Data excerpts:

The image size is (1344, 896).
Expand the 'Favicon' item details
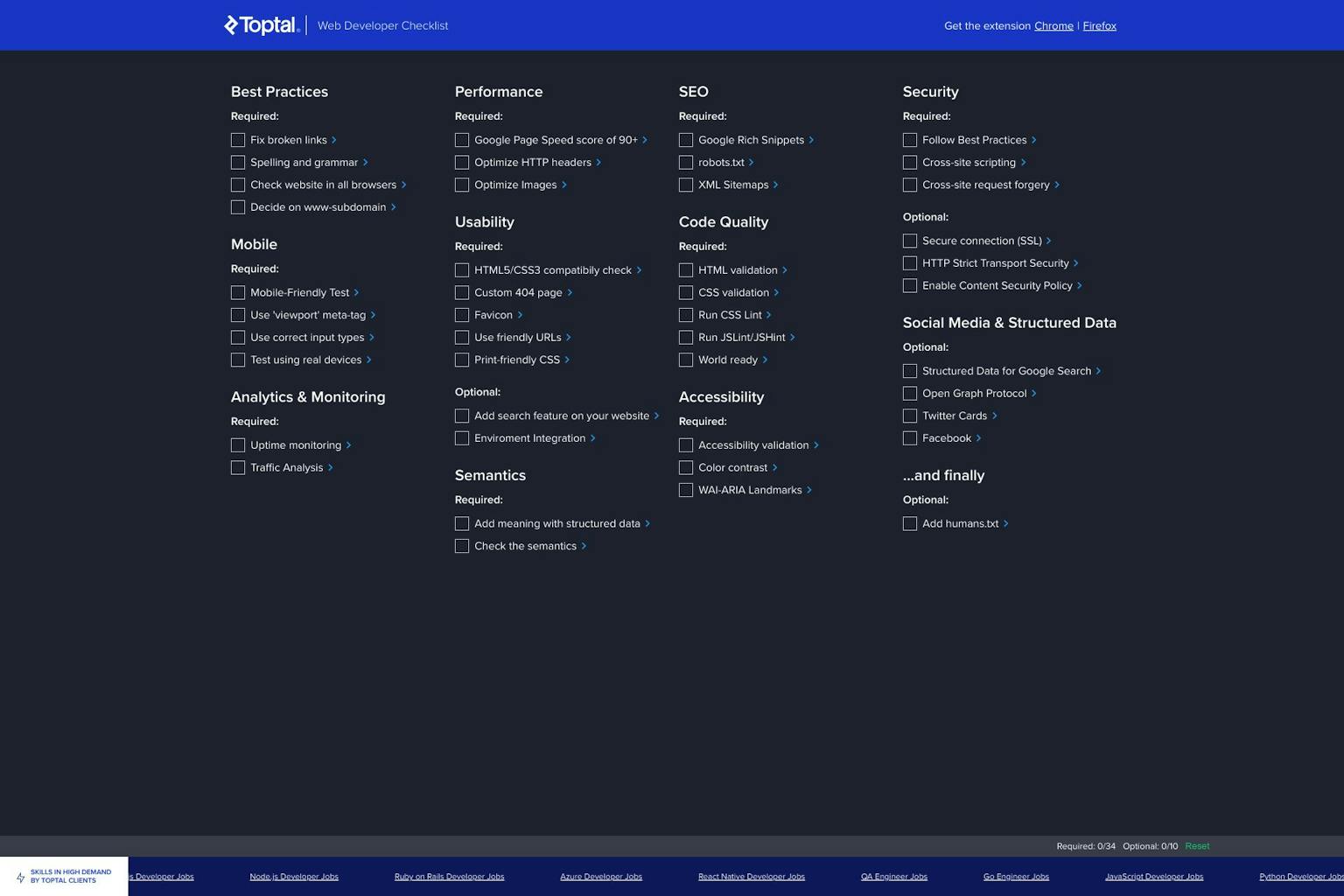520,315
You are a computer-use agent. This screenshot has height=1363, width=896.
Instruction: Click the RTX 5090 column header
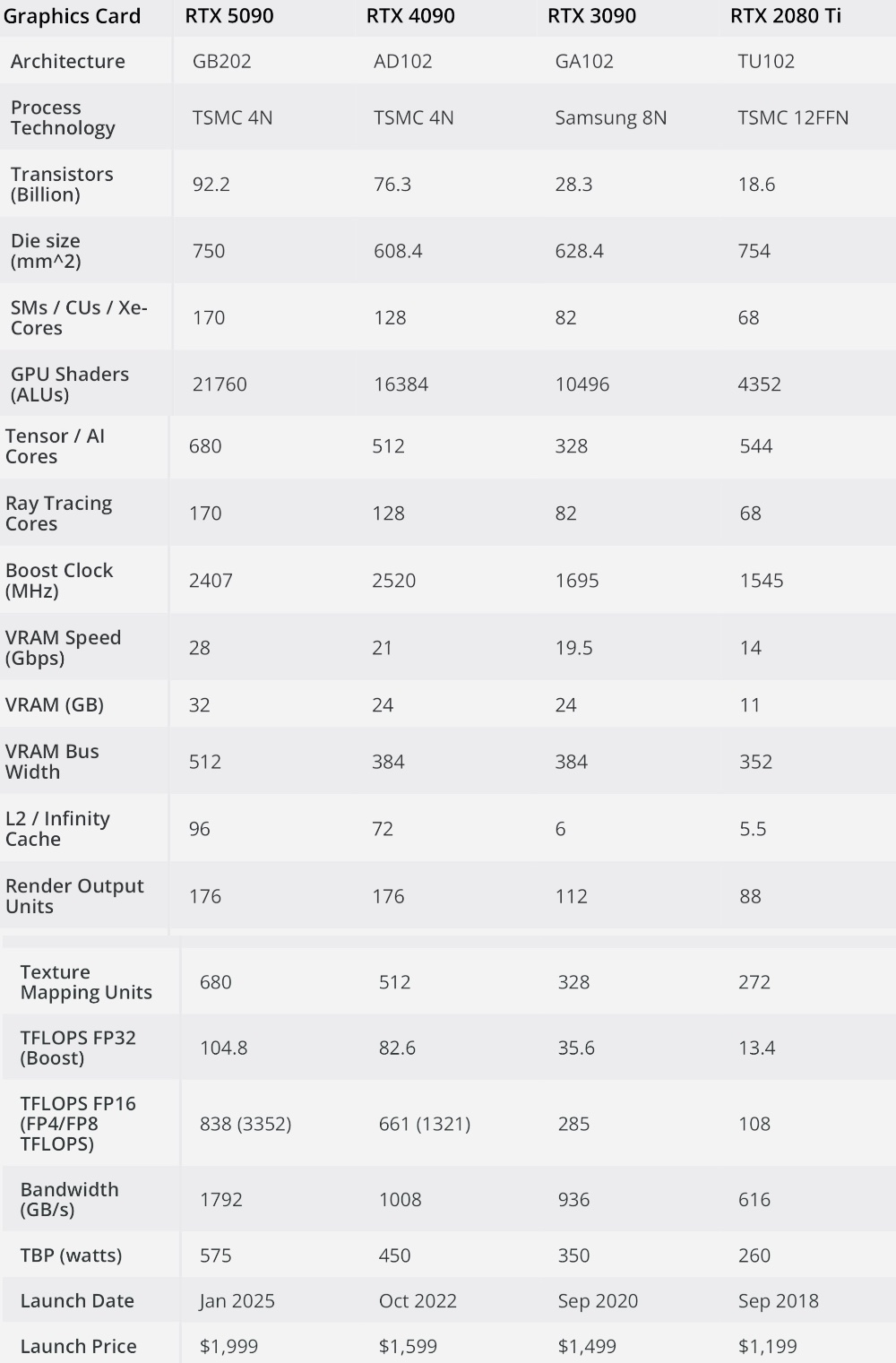point(229,16)
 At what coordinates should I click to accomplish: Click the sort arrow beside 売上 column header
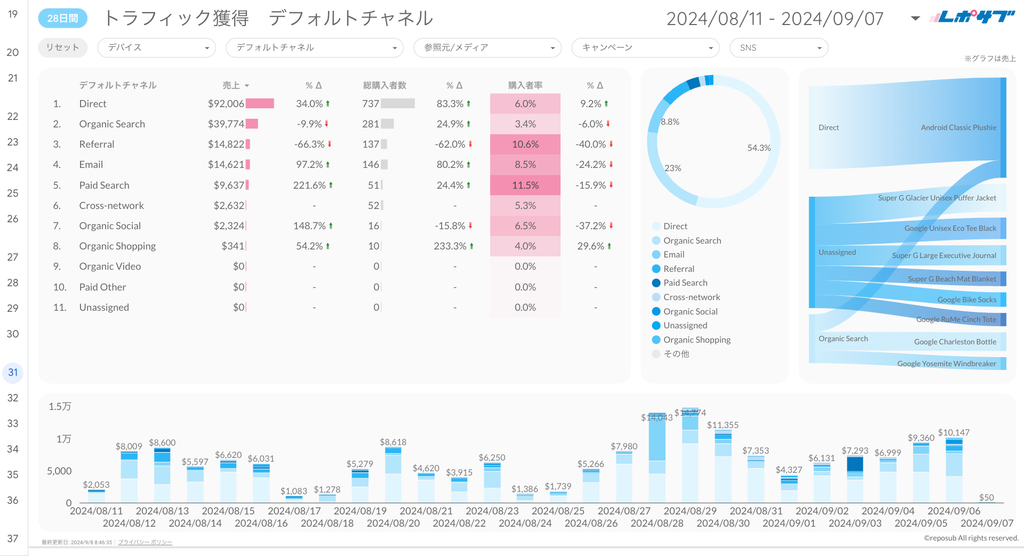tap(247, 86)
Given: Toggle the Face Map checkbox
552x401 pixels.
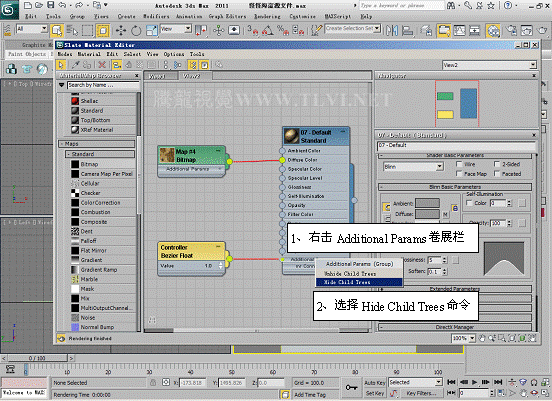Looking at the screenshot, I should click(459, 174).
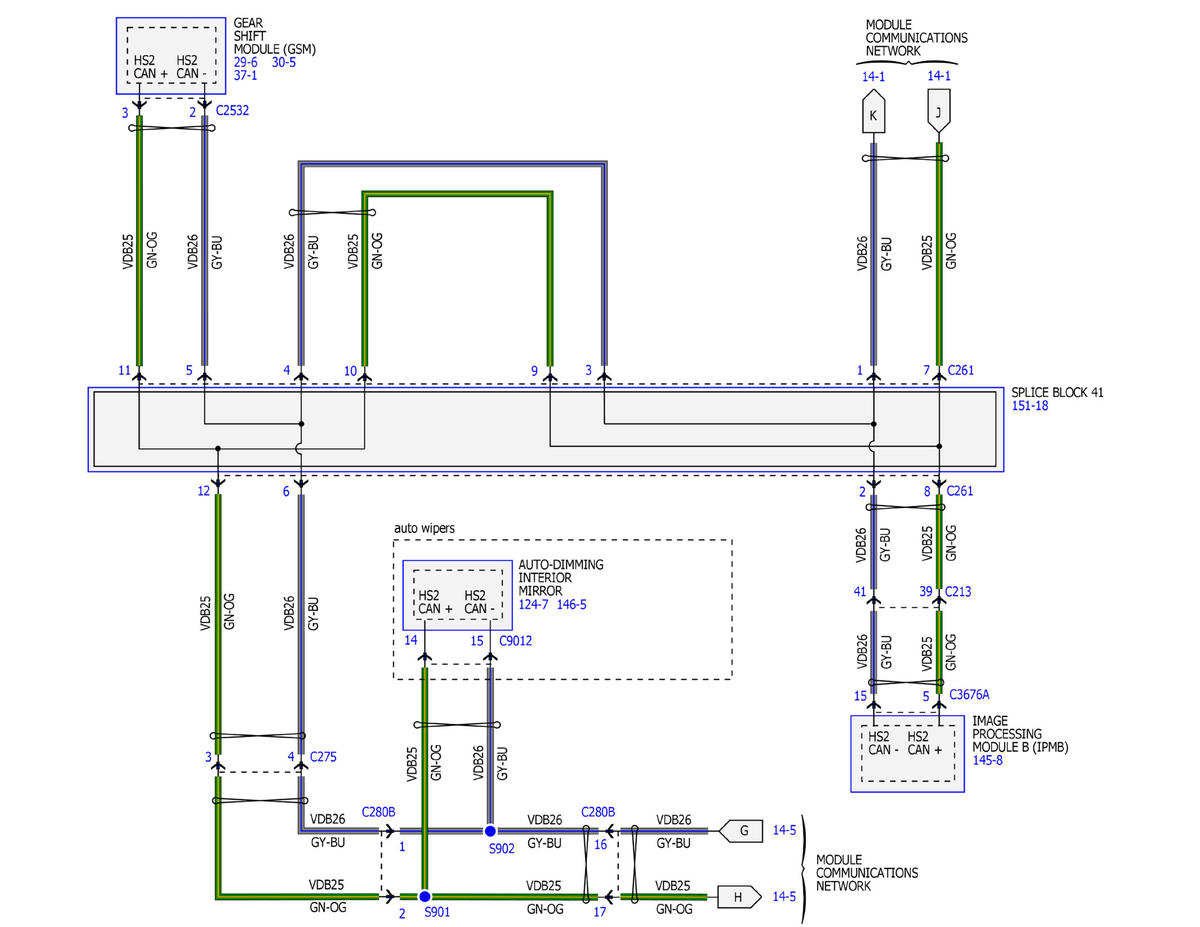The width and height of the screenshot is (1200, 927).
Task: Click the Auto-Dimming Interior Mirror component box
Action: click(x=457, y=595)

Assignment: Output, exactly, all the records above; include no pictures.

Exercise answer:
The image size is (1344, 896).
Expand the 'Favicon' item details
520,315
You are a computer-use agent. This screenshot has height=1363, width=896.
Instruction: Click the RTX 5090 column header
point(229,16)
 At what coordinates should I click to accomplish: Click the sort arrow beside 売上 column header
tap(247, 86)
Given: Toggle the Face Map checkbox
552x401 pixels.
Looking at the screenshot, I should click(459, 174).
The width and height of the screenshot is (1200, 927).
Task: Click the Auto-Dimming Interior Mirror component box
Action: click(x=457, y=595)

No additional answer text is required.